特産の「やよいひめ」が「甘い」「大きい」などとはしゃいでいる場合ではなかった。
この地は鎌倉時代、東氏の所領だった。同氏は桓武平氏の流れをくむ千葉市の庶流で、開祖頼胤は、源頼朝側近・千葉常胤の6男で、この地・東庄を治めることとなり、東氏を名乗った。その頼胤の嫡男が重胤という人物。源実朝の側近である上に、和歌の素養がある。いやいや逆だ。和歌の素養があるから、実朝に重用されたのだ。この東氏からは室町時代に常縁(つねより)を輩出することになる。和歌の古今伝授の創始者だ。
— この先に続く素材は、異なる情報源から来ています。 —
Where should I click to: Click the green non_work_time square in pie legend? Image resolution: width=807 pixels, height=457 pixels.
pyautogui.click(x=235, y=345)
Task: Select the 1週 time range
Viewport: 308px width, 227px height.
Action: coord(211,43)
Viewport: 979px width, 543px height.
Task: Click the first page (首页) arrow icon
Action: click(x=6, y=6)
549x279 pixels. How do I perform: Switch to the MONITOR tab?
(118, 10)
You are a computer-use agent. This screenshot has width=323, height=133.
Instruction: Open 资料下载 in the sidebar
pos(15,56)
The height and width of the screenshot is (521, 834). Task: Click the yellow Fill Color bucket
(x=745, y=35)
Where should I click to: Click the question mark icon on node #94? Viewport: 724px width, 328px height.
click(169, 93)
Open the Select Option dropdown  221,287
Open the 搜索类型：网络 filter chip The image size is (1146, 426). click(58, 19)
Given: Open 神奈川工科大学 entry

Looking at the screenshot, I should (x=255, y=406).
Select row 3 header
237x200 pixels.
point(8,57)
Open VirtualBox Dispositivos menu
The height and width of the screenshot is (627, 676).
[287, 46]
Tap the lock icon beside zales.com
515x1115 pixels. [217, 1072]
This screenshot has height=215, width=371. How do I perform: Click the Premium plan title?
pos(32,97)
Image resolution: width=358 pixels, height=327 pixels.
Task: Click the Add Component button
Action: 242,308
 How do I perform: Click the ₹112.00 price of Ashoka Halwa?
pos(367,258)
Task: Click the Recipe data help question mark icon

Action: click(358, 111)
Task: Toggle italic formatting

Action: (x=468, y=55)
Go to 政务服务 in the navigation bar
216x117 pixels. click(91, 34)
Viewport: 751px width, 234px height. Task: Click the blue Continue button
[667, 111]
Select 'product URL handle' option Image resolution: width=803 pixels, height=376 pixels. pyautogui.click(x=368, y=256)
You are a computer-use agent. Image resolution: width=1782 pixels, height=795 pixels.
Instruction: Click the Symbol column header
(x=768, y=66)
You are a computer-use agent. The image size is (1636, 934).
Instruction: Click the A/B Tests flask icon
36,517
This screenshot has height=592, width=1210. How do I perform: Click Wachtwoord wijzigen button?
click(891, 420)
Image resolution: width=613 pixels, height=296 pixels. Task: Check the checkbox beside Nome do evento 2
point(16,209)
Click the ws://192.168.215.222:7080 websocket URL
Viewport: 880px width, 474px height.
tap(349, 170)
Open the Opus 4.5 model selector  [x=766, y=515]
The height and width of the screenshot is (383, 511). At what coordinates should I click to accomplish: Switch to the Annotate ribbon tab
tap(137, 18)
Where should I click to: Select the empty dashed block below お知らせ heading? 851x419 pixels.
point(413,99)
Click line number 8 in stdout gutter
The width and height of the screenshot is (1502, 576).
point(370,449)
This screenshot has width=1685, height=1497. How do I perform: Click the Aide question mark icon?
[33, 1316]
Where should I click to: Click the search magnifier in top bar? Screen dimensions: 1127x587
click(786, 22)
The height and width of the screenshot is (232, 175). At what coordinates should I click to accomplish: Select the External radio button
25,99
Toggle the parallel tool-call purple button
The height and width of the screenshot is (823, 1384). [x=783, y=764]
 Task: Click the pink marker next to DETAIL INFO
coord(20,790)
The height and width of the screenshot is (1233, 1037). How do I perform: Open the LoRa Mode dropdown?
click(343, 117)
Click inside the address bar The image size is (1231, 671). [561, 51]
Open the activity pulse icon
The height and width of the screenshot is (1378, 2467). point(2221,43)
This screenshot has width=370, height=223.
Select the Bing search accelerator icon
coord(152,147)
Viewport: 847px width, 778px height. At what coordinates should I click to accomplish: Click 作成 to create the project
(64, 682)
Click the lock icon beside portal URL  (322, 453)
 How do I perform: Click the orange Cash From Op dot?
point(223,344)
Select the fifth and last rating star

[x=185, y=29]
実朝は重胤が所領「東庄」にこもってしまい、鎌倉に出てこないことを嘆き歌で参上を催促をしても応じなかったため立腹すると、今度は重胤が歌を献上して許しを請うたという話も伝わっている。つまり仲良しということだ。実朝暗殺直後に出家したと考えられているほどだ。
利根川の流路が現在と違っていた当時、ここいらは広大な香取湾に面する交通の要衝だった。そこを収める東氏の位置づけが相当のものだったとわかる。重胤が引きこもったと思しき屋敷もきっとこのあたりだったはずだ。
明日は聖金曜日だというのに、なんと言う話の振幅。けれど実朝の弟子としてはスルーもできぬ話。カンタータネタに余裕で割ってはいるべき話題だ。